Forcing Canadian patients to pay for a publicly-funded health care system and then telling them take what you get or leave the country is unfair.
In a case where health Canada has issued an advisory I’m sorry but I strongly believe that the company who made the mesh and health Canada have an obligation to pay for the treatment!
Yes there may be doctors in Canada capable of doing the surgery but if there is a specialist that has remarkable outcomes, the patient should be able to go with whom ever make her feel most comfortable and health Canada should back her up as this surgery she received should have never been released in the first place if proper inspections and studies were done.
Actually the transvaginal mesh is a great example of free market health care.
In any event, I agree with Mari: there are class action lawsuits against the manufacturers of this device but that is a very unfair way for women who had the implants to achieve any form of justice or compensation for their pain and suffering.
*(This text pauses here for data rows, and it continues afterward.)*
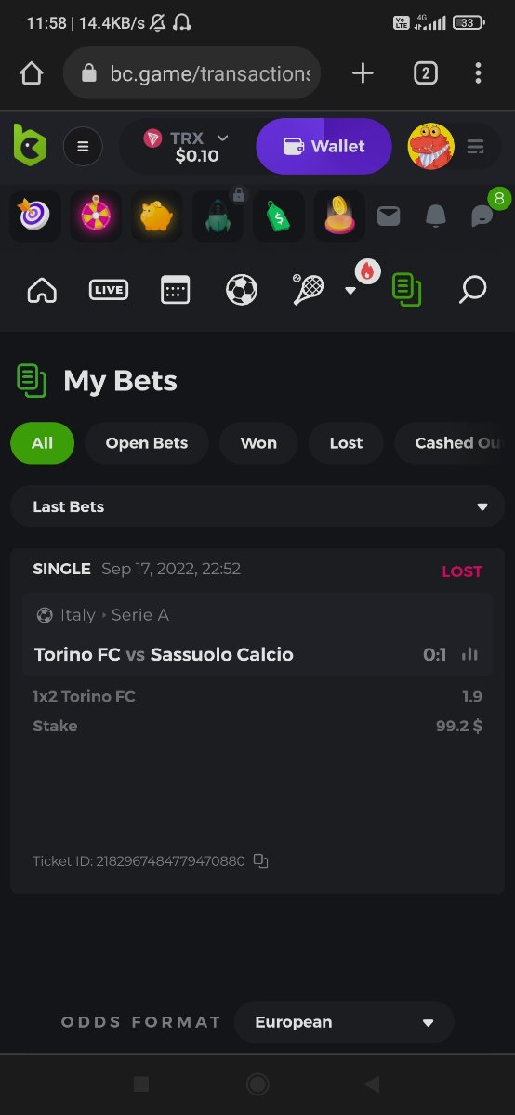
Task: Expand more sports with the hot arrow
Action: tap(350, 290)
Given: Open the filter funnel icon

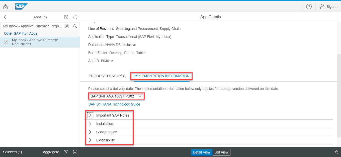Looking at the screenshot, I should tap(66, 152).
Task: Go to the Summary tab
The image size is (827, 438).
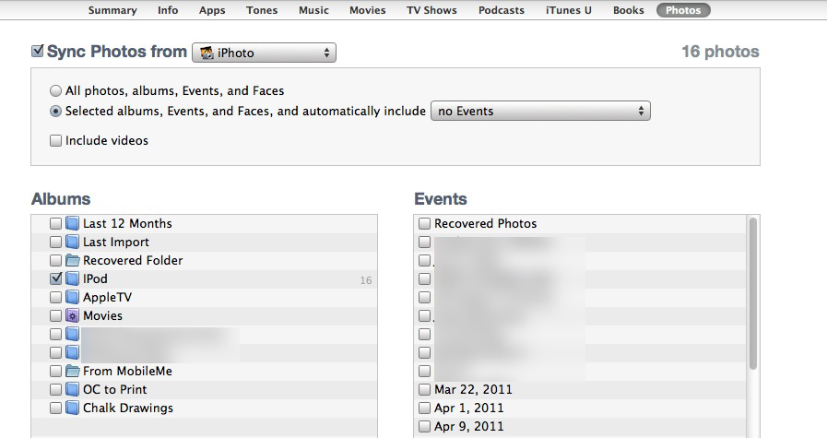Action: (112, 10)
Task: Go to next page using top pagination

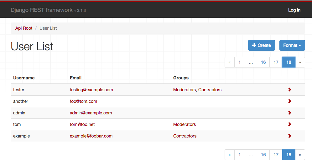Action: [x=300, y=62]
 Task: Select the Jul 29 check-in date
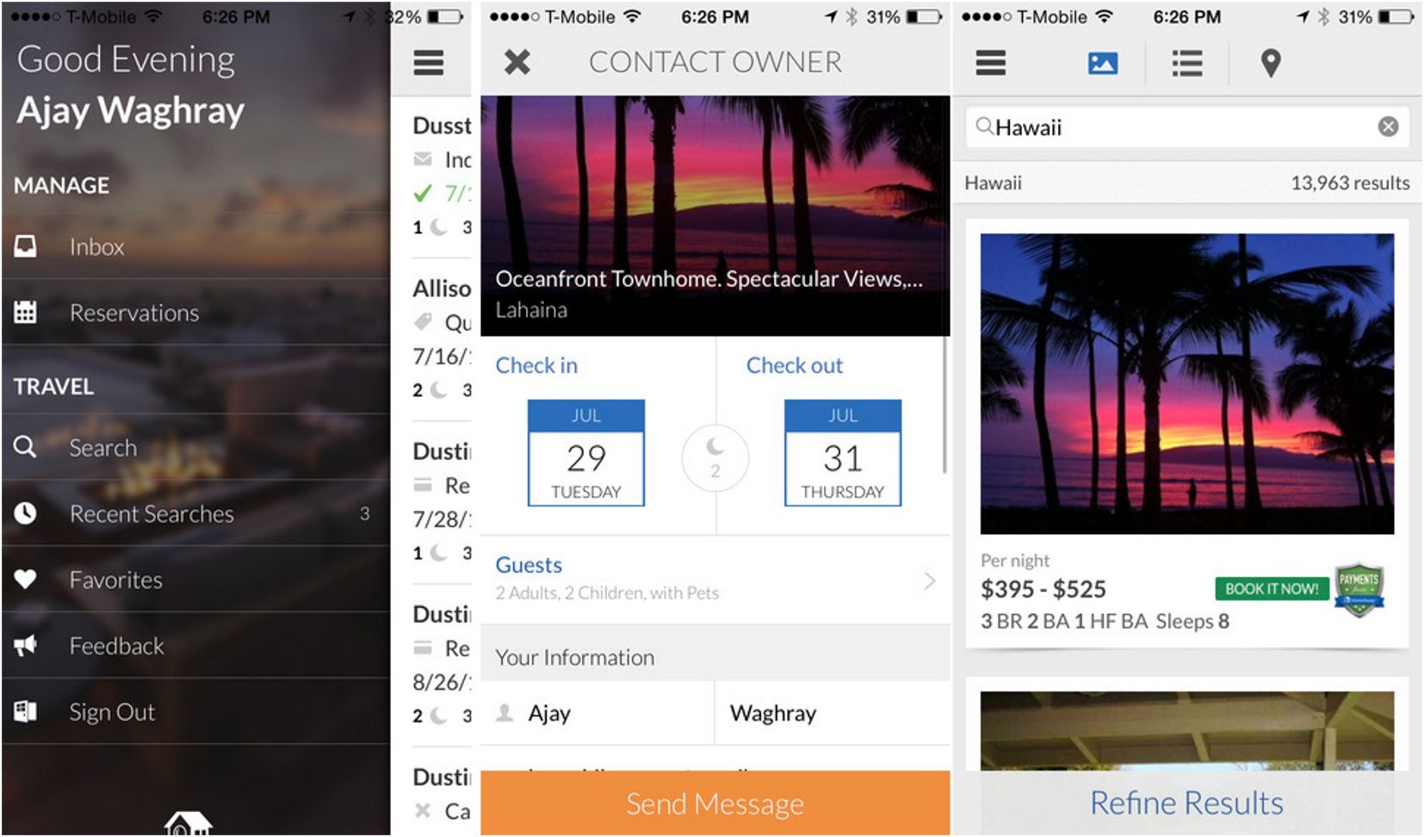click(585, 454)
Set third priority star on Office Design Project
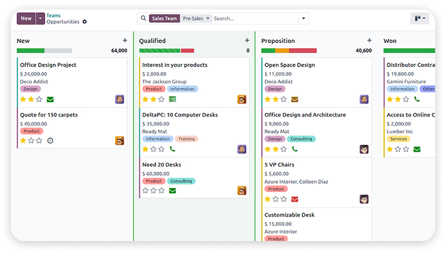Screen dimensions: 446x254 tap(39, 99)
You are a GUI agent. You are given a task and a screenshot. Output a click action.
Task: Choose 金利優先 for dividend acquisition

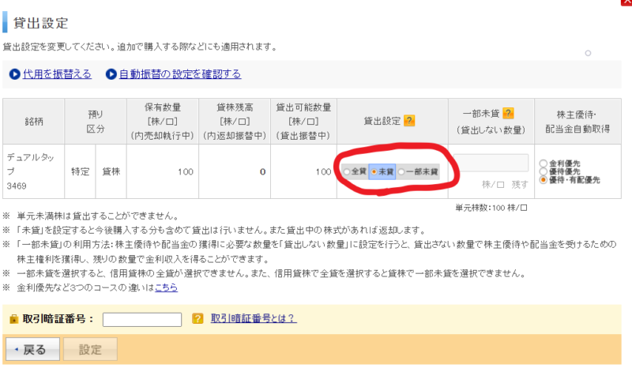542,163
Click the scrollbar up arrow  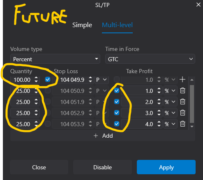tap(192, 80)
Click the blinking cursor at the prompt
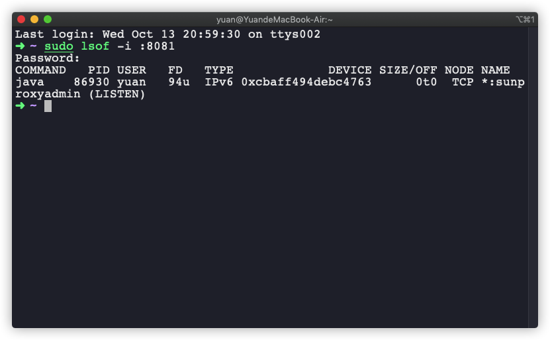 (x=48, y=106)
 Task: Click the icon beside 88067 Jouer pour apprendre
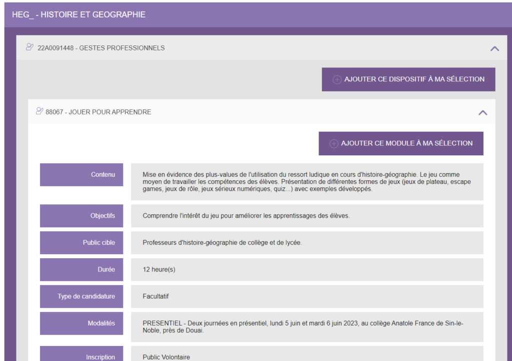click(40, 111)
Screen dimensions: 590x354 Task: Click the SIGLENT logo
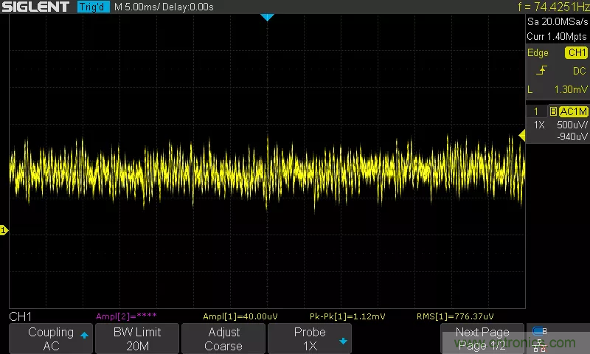(x=35, y=7)
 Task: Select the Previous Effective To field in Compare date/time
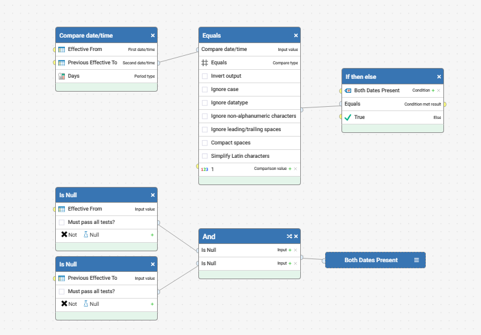tap(106, 63)
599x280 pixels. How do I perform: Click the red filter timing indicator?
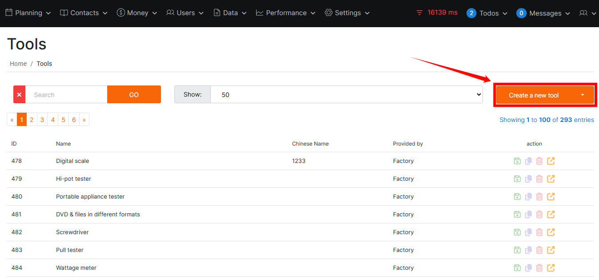coord(436,13)
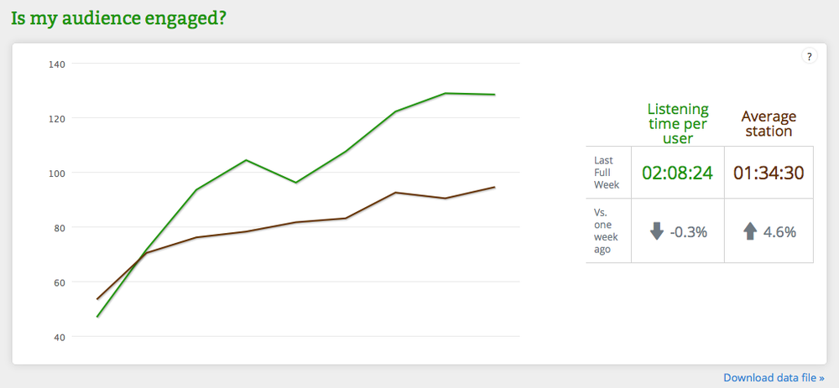Click the Download data file link
839x388 pixels.
pos(774,378)
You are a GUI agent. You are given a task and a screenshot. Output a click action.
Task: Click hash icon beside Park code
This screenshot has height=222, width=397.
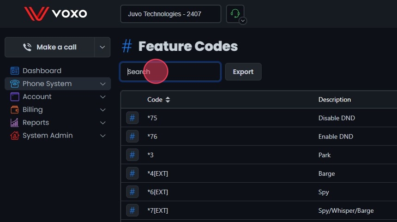pyautogui.click(x=132, y=155)
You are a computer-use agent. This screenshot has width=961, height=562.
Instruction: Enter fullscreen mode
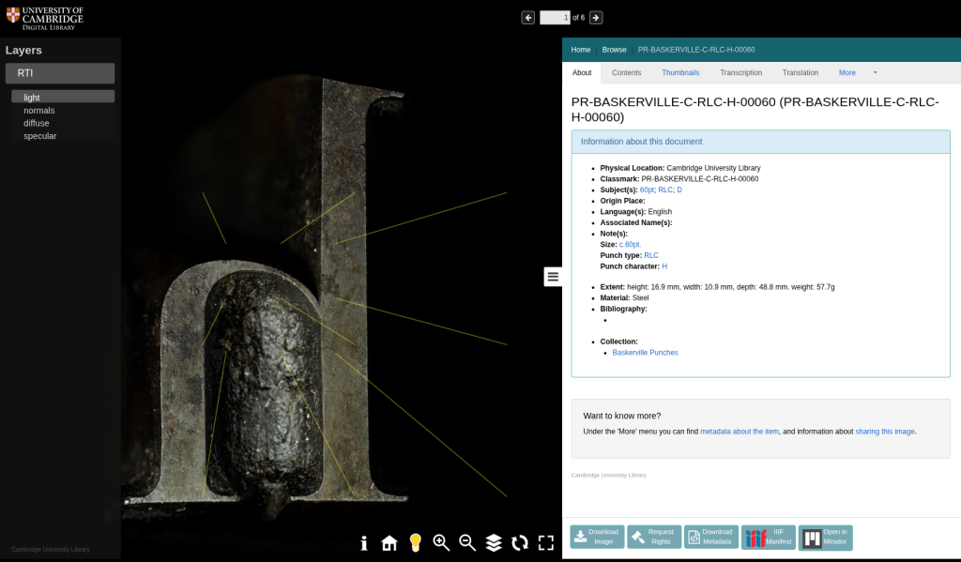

Health Canada should not have licensed the manufacturers and should have stepped up to the plate to ensure there was support for these women, including compensation from the device makers without going through lengthy court battles, access to information and counselling.
In addition, the fact that women have had and continue to have so few options to address pelvic prolapse is a reflection of market failure.
In a free market, patients would have the freedom to choose and purchase medical products. Innovation would flourish with companies competing to bring better products to the market.